---- RECORDS TO PROCESS

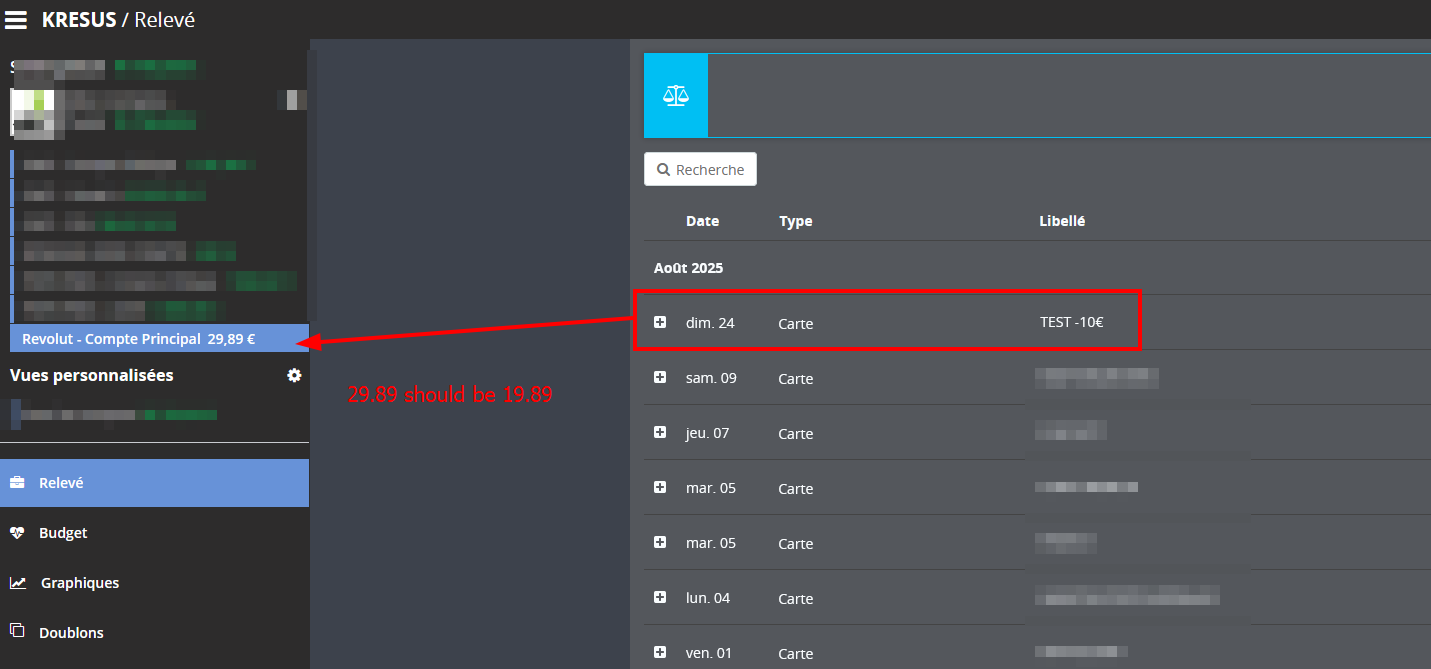Screen dimensions: 1431x669
Task: Open the hamburger navigation menu
Action: point(16,19)
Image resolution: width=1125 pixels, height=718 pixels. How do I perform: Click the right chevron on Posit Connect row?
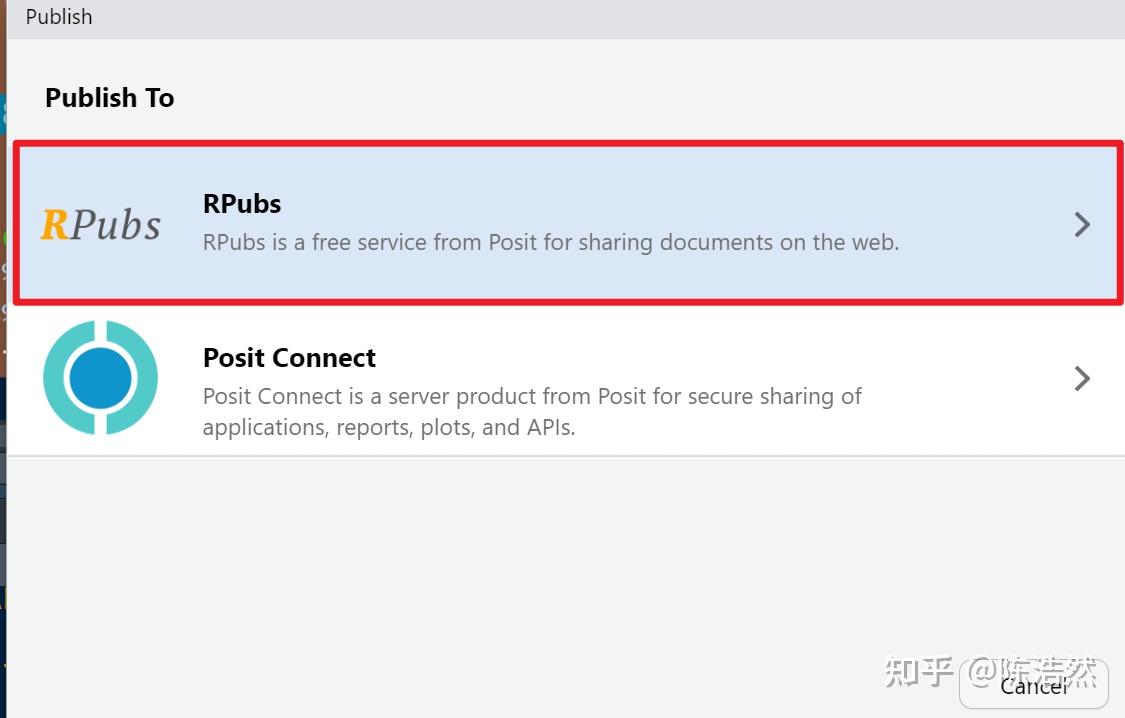[1081, 378]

--------

# TASK TO COMPLETE
Keep out the pictures, and copy exactly the lines from the one that contains "Image resolution: width=1125" through the final line of the records above, both ends included.

# ANSWER TO THE PROBLEM
Image resolution: width=1125 pixels, height=718 pixels. How do I perform: Click the right chevron on Posit Connect row?
[1081, 378]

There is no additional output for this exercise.